Experts on suicide have generally succeeded in tamping down public talk about suicide by the nation’s school children.
But Dan and Wanda Lienemann of Waukee, Iowa, think there’s a better way to prevent the kind of thing that happened to their 18-year-old son, Drew, who attempted to take his own life last weekend, and succeeded when the family removed life support this week and donated his organs.
Hours afterward, they faced the media and told their son’s story. He was the captain of the football team and, as the Des Moines Register characterized it today, he was “quintessentially Iowan.”
He sat with a handicapped boy at lunch every day of his junior year. His parents didn’t know that until after their son was gone.
Dan Lienemann told a story of one of his son’s friends who went to Drew when she felt suicidal.
Drew talked her out of it. She sought help, first from her parents and then others.

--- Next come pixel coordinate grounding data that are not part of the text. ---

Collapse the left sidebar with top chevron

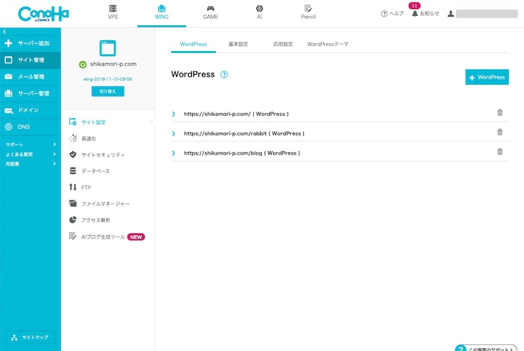(x=5, y=31)
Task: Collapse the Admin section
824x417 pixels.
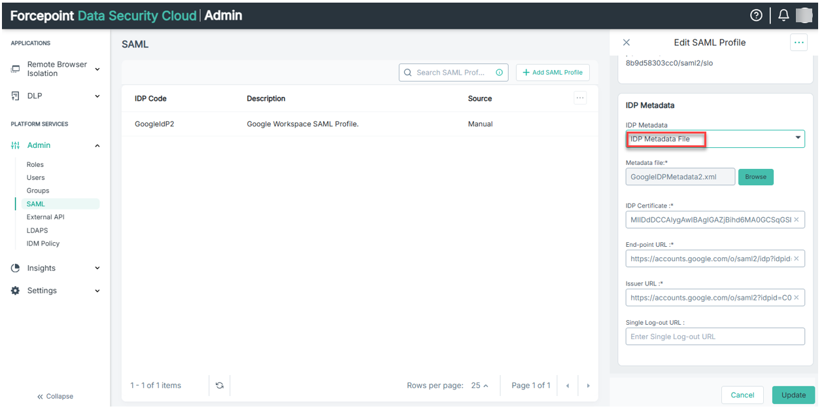Action: pyautogui.click(x=97, y=146)
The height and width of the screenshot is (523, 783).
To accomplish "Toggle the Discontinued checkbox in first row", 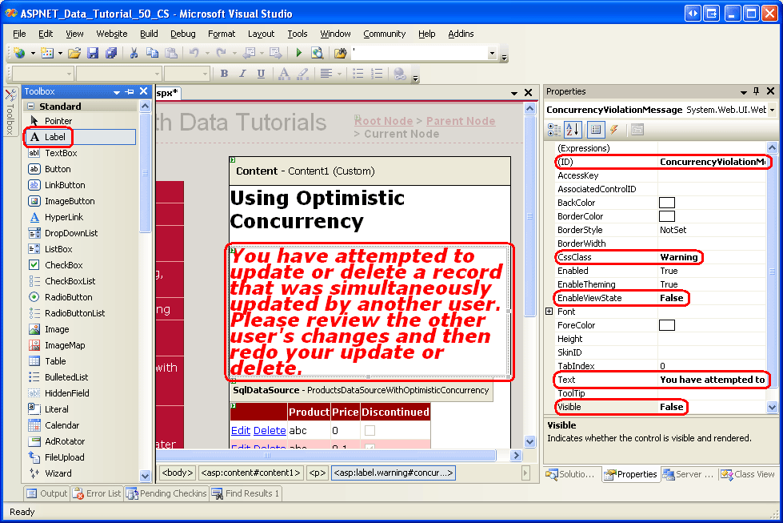I will tap(370, 431).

The girl plans to be a missionary and spread the faith that Drew clung to.
Drew is gone. Parts of his body will be shared with others, improving their lives.
But the Lienemanns are haunted.
“How many lives would he have touched if he had lived?” Dan Lienemann asked.
“We just hope that through this, maybe kids would understand you have to grab hold of somebody. You’ve got to really talk to somebody, especially your parents. They’re the ones who love you the most,” Wanda Lienemann said.